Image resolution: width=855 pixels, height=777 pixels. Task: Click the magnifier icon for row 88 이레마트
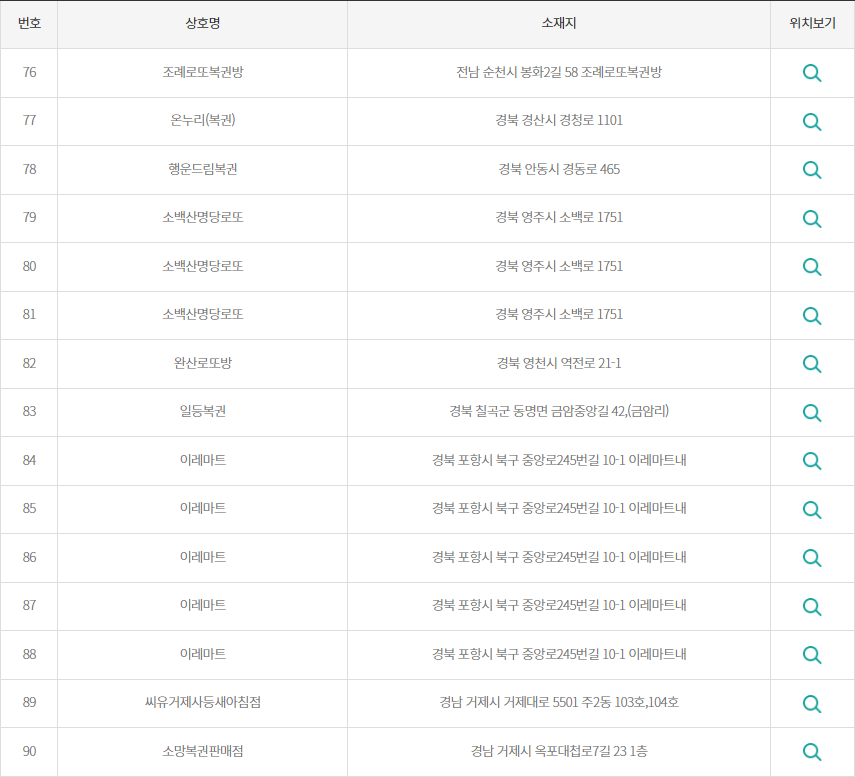811,655
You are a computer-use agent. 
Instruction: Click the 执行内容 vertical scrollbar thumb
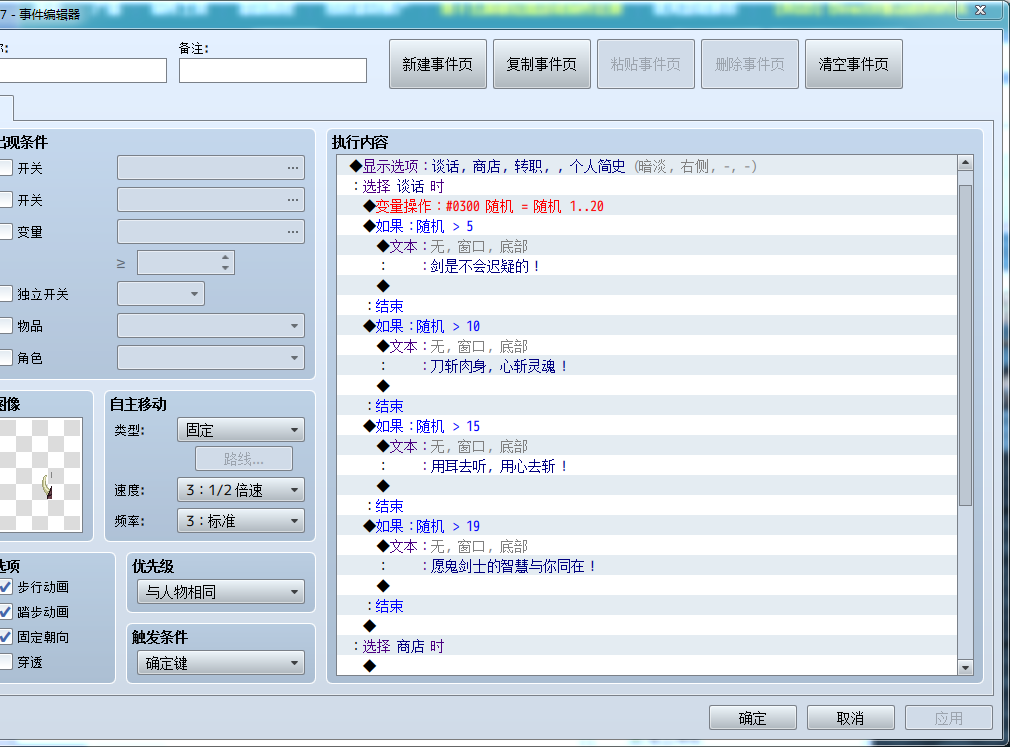(965, 345)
■ ■ ■
TASK GOAL: Render every line of the material above as a numbered list, skipping blank lines and omitting the pictures.

ANSWER TO THE TASK:
1. Image resolution: width=855 pixels, height=777 pixels. Task: Click the magnifier icon for row 88 이레마트
2. 811,655
3. You are a computer-use agent. 
4. Instruction: Click the 执行内容 vertical scrollbar thumb
5. (965, 345)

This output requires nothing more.